Vakhdat prison riot
| Date | May 19, 2019 |
| Location | Kirepichniy prison, Vahdat, Tajikistan |
| Result | Tajik victory Riot suppressed; |

Belligerents
- Tajikistan: Islamic State prisoners

Casualties and losses
- 3 prison guards killed: 17 killed (per Tajik government)

= Vakhdat prison riot =

2019 prison riot in Tajikistan

On May 19, 2019, Islamic State members imprisoned in Vakhdat, Tajikistan revolted and killed several prisoners before prison guards fired on the rioters. At least 29 inmates and 3 guards were killed in the riot.

== Background ==
Tajikistan has been ruled by the brutally oppressive Emomali Rahmon regime since independence in 1991. In the late 1990s, Tajikistan underwent a civil war between the secular, Communist-era government led by Rahmon and the Islamic Renaissance Party of Tajikistan (IRPT), an Islamist political party turned militia. The government won the war, and much of the IPRT's leadership was forced into exile or imprisoned. The rise of the Islamic State during the Syrian civil war led many devout Tajiks to join the ranks of ISIS, and those who were caught were repatriated into Tajikistan and imprisoned. The Islamic State then found a host in the Tajik prison system, forming an extensive network.

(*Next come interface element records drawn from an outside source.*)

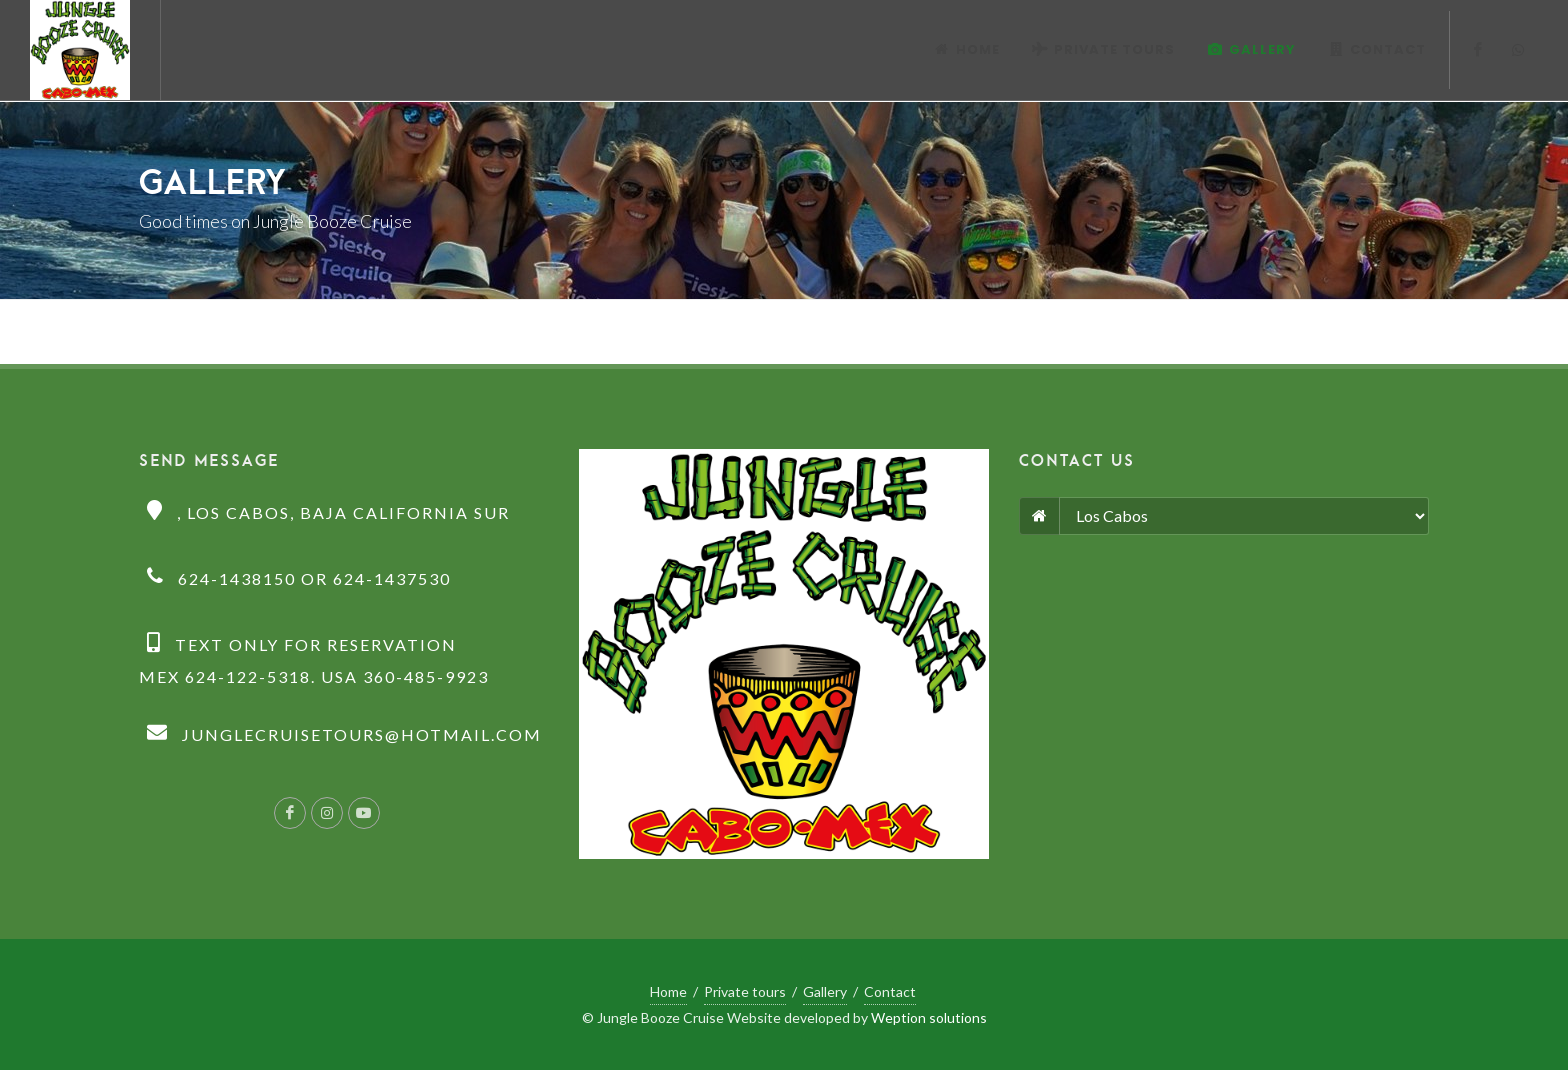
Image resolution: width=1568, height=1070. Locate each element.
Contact (890, 991)
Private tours (745, 991)
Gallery (825, 991)
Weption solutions (929, 1017)
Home (668, 991)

In November 2018, the Islamic State claimed responsibility for a riot at Khujand prison that killed 27 people. The Vakhdat prison contains 1,500 inmates.

== Riot ==
On May 19, around 30 Islamic State-aligned prisoners armed with knives killed three security guards and then took several prisoners hostage, killing five of them. One of the prisoners killed by IS was a senior member of the IRPT, Sattor Kharimov. Two other people killed, Saeed Qiyomiddin Ghozi and Jomahmad Boev, were both IRPT political prisoners; Ghozi was a founding member of the IRPT and Boev was a cleric that called to overthrow the government. The other two people killed by the Islamic State were Allamurod Makhanov and Akmal Hoshimov. Another ten people were "savagely beaten" by the Islamic State members. The leaders of the revolt were Bekhruz Gulmorod, the son of Tajik special forces member Gulmorod Khalimov, who defected in 2015 to join ISIS and was killed in Syria. Jamoliddin Khanasov was another leader of the Islamic State rebels.

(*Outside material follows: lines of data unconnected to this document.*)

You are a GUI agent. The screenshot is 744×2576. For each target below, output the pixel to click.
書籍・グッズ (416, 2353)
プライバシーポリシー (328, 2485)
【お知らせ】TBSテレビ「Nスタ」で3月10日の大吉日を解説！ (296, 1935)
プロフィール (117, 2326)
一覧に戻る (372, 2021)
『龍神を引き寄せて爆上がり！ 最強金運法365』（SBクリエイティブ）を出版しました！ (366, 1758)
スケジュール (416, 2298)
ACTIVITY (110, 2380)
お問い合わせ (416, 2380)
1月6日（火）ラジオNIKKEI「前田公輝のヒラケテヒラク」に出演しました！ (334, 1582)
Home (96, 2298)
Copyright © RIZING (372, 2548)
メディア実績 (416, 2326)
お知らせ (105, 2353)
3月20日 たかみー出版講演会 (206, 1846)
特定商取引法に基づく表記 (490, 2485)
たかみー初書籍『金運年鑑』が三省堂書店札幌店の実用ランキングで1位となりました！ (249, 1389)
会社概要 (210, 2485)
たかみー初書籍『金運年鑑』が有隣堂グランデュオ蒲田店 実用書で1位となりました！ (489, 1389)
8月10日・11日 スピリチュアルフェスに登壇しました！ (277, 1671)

The Tajik government said in a statement that the militants took over the hospital and set it on fire, along with freeing other Islamic State prisoners. The government then said that security guards fired on the rioters, killing 24 of them and ending the riot. The Interior Ministry said that of the 24 killed, 17 were Islamic State members. The wives of the prisoners, who were in a separate facility nearby, said that they first heard clashes around 9pm and gunshots lasting for 30 minutes. Residents of Vakhdat said that they heard ambulances and fire trucks headed towards the prison. Bekhruz Gulmorod was among those killed, and he was buried without family in attendance and without Islamic prayers. Sattor Kharimov's family was in attendance, and he was given Islamic prayers.

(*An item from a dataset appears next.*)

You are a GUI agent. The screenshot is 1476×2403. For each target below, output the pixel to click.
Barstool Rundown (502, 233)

The IRPT, from abroad, accused the Tajik government of withholding information about the riot and said that the death toll was much higher than reported, citing rushed burials and injury claims that did not add up. Edward Lemon, a fellow at the Kennan Institute, said that lots of things about the riot did not add up, and suggested that Tajik authorities let the riot happen to eliminate political opponents like Kharimov. He questioned the disproportionate use of force on the unarmed prisoners by the Tajik guards.